The Fortune500 consumer packaged goods company wanted to launch its own women's leadership program. The company was dedicated to equality of opportunity but had a comparatively low number of women in senior leadership positions. Management faced increasing scrutiny about its commitment to gender equality. Seeing a potential crisis on the horizon, management made investment in women leadership a key priority.

Protecting equality of opportunity at the company

Affirmative action was a contentious issue. A strong company culture had been created by attracting driven international talent. Outperformance counted as baseline performance. Strong performers had high loyalty to the business and could expect fast career progression. Stakeholders across the company were alive to anything that presented as unfair advantage. Consequently, the overarching objective for the women's leadership program was to equip senior women leaders to navigate any biases that came up and to elevate leadership capabilities that added value to the entire organization.

User-led content targeted opportunities

Having conducted a behavioral capabilities audit and user-led content survey, our women's leadership program framework was customized to target specific capabilities and content areas.
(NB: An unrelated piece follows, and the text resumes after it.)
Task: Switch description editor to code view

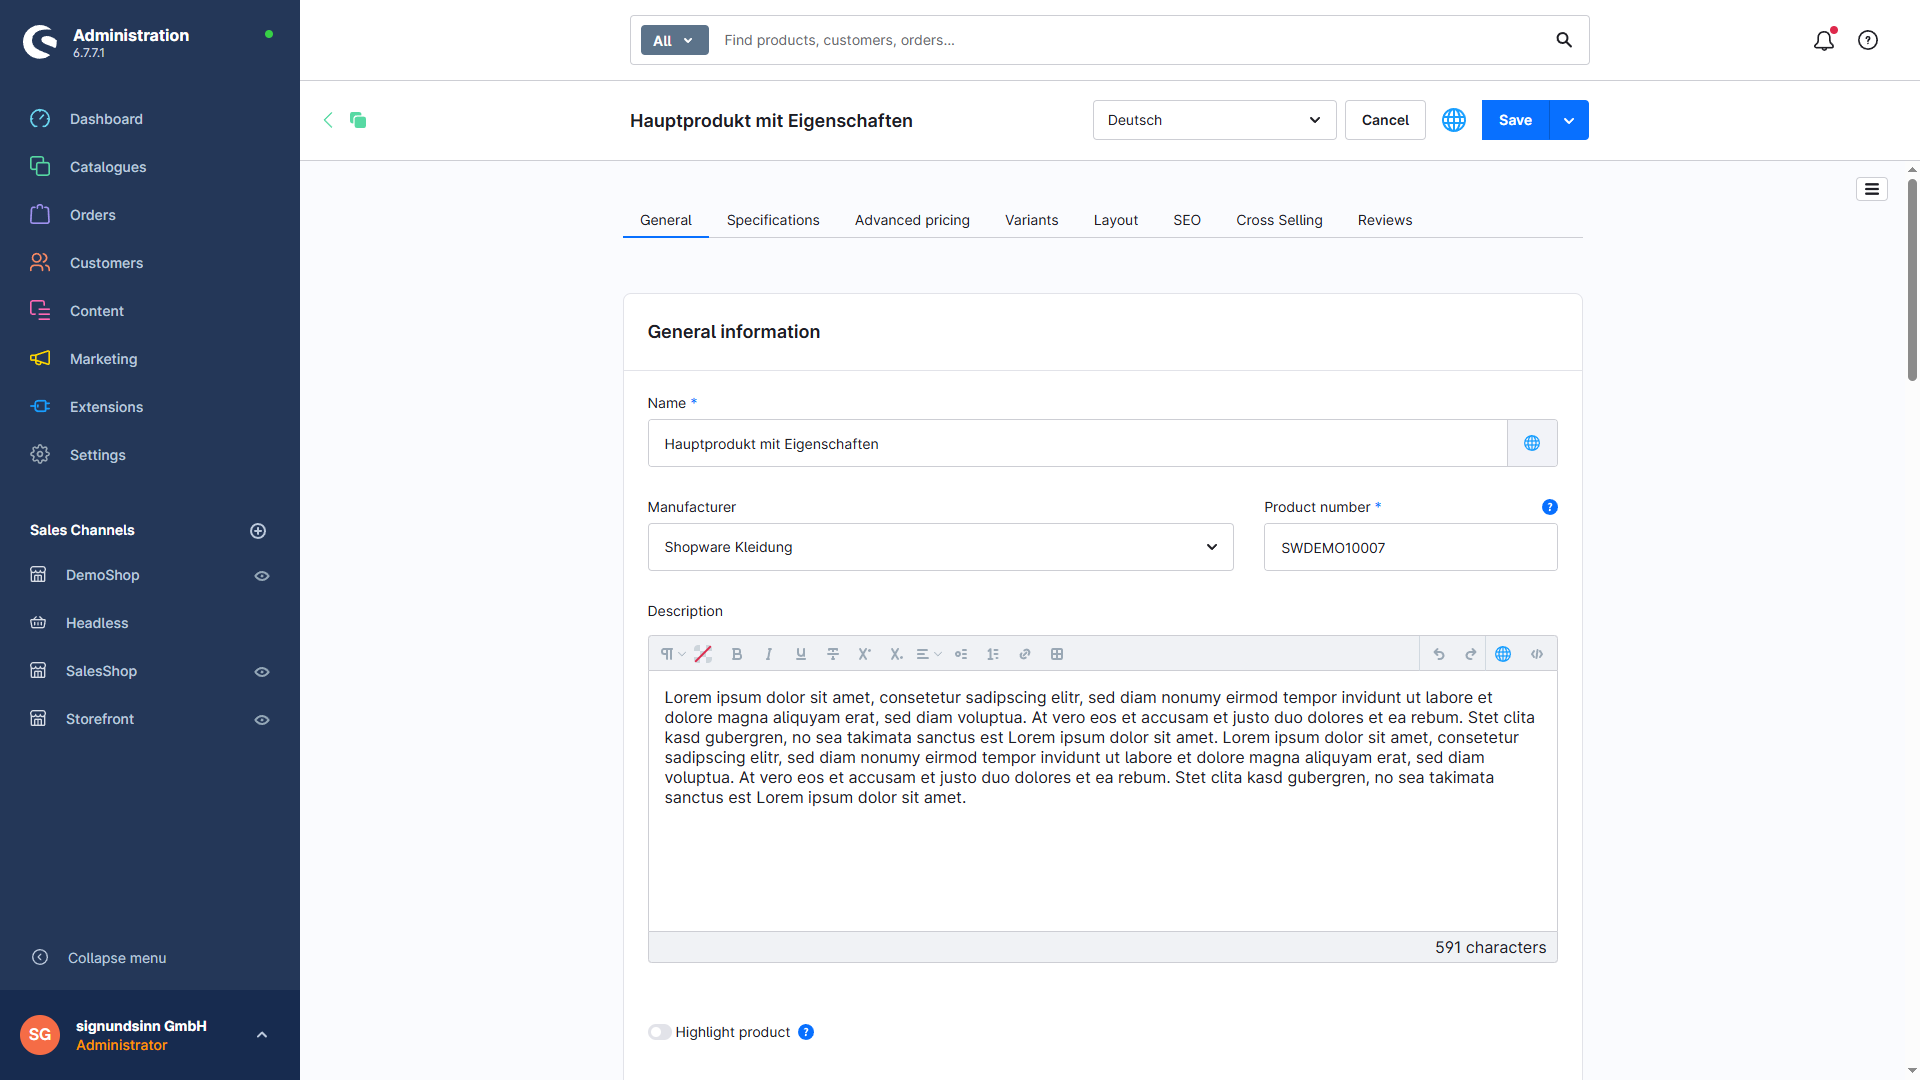Action: pos(1537,654)
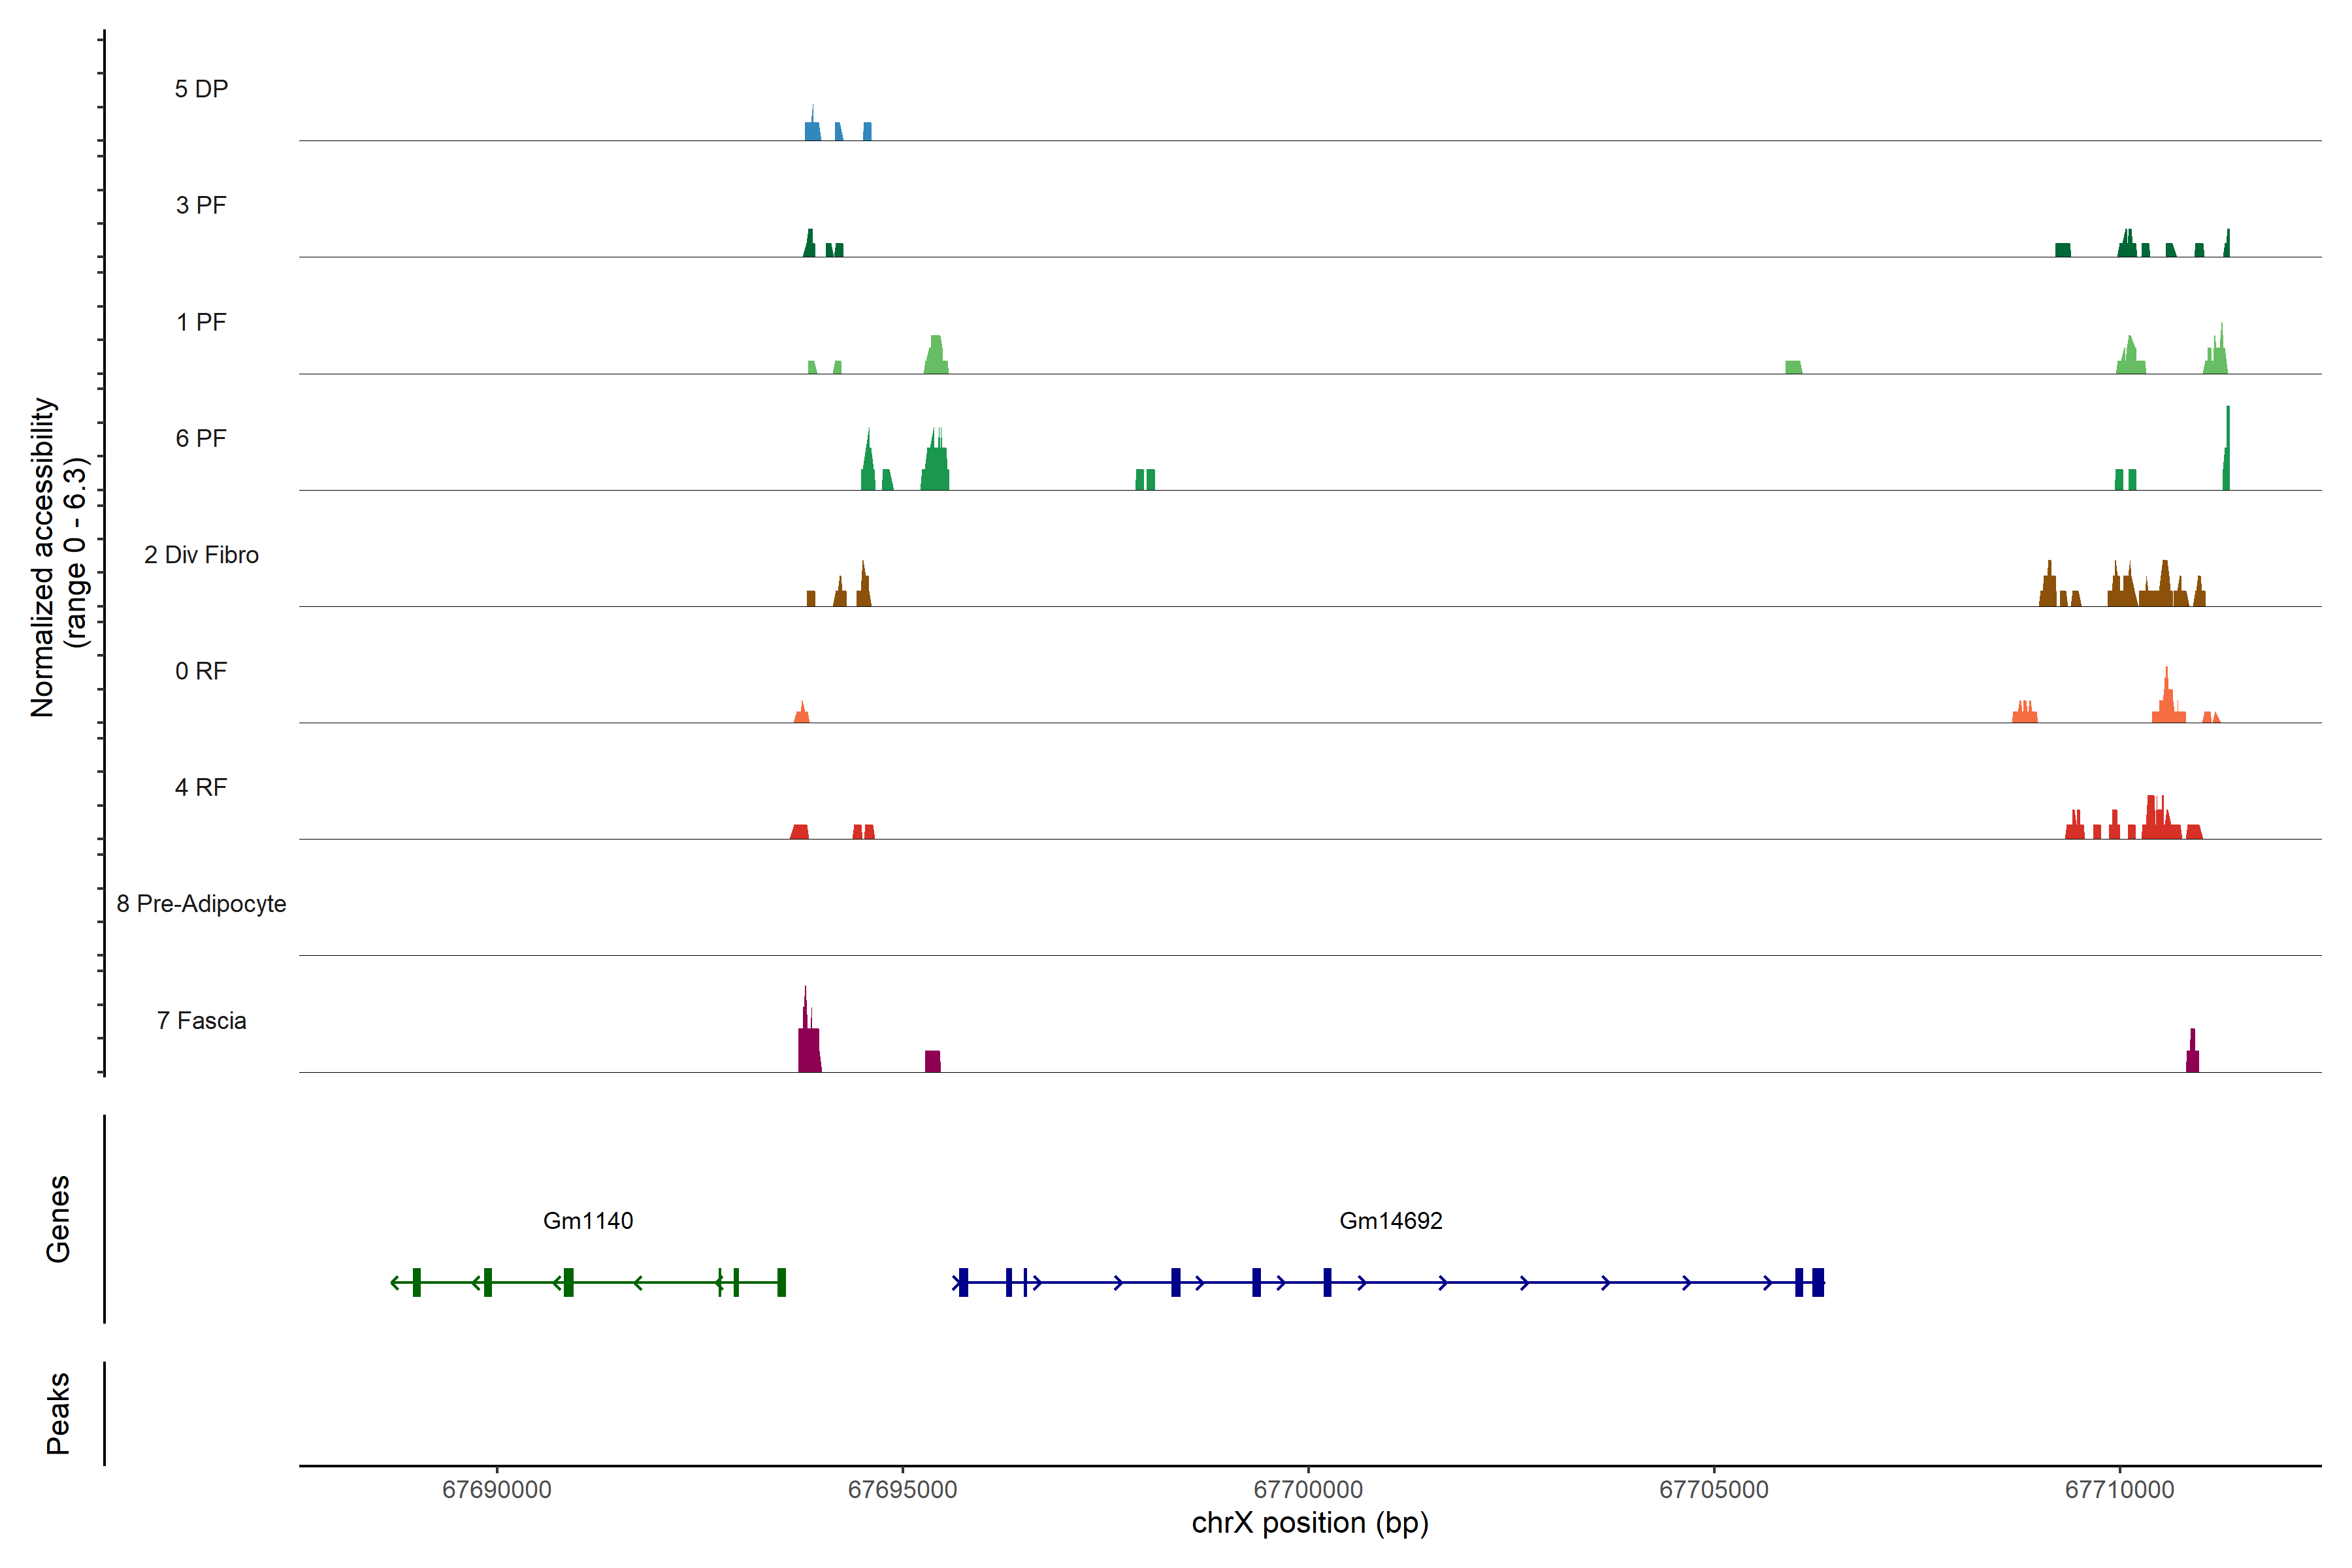Click the 6 PF track label
This screenshot has width=2352, height=1568.
(x=201, y=438)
Among them, managing misperceptions of being overly emotional and activating inspirational leadership with remote teams. Monthly roundtables created forums for women leaders to exchange best practices on key topics. Small group coaching provided a safe space for leaders to test and advance their soft skill sets. 1:1 executive coaching used data-driven insights and a human-centred methodology to deliver step change for leaders against capability gaps, performance targets, and career development opportunities.

Fostering community and belonging

One-to-one introductions by program coordinators accelerated the number and depth of connections made during the program. The program capstone included keynotes from the CEO and inspirational speakers, and celebrated leaders' individual achievements with manager recognition videos. Participants from the yearly programs all joined the alumni community, which hosted its own program of networking and executive development events.

Long-range impact

The alumni community provided leaders with enduring relationships. Task forces and Lean In Circles spun out of the community to address organizational opportunities, including parental leave and improvement to consumer centricity through empathetic leadership. Aggregated and anonymized program insights informed engagement and retention policies. Upon completion of its third consecutive year, the program had been taken by all senior women leaders and the company decided to refocus its efforts on ESG more broadly.

9.4

The program received an average Net Promoter Score of 9.4 from participants across the 3 years.

3

The multi-year program ran for 3 years.

24

24% of participants were promoted through the program.

I was inspired by the deep self-awareness, the coaching and networking, and most of all by the supportive community of women this program established.

The executive coaching was conducted at a caliber of quality and professionalism beyond expectations or anything I have participated in previously. The detailed reference back to assessments made recommendations and activities very personalized. So valuable and appreciated!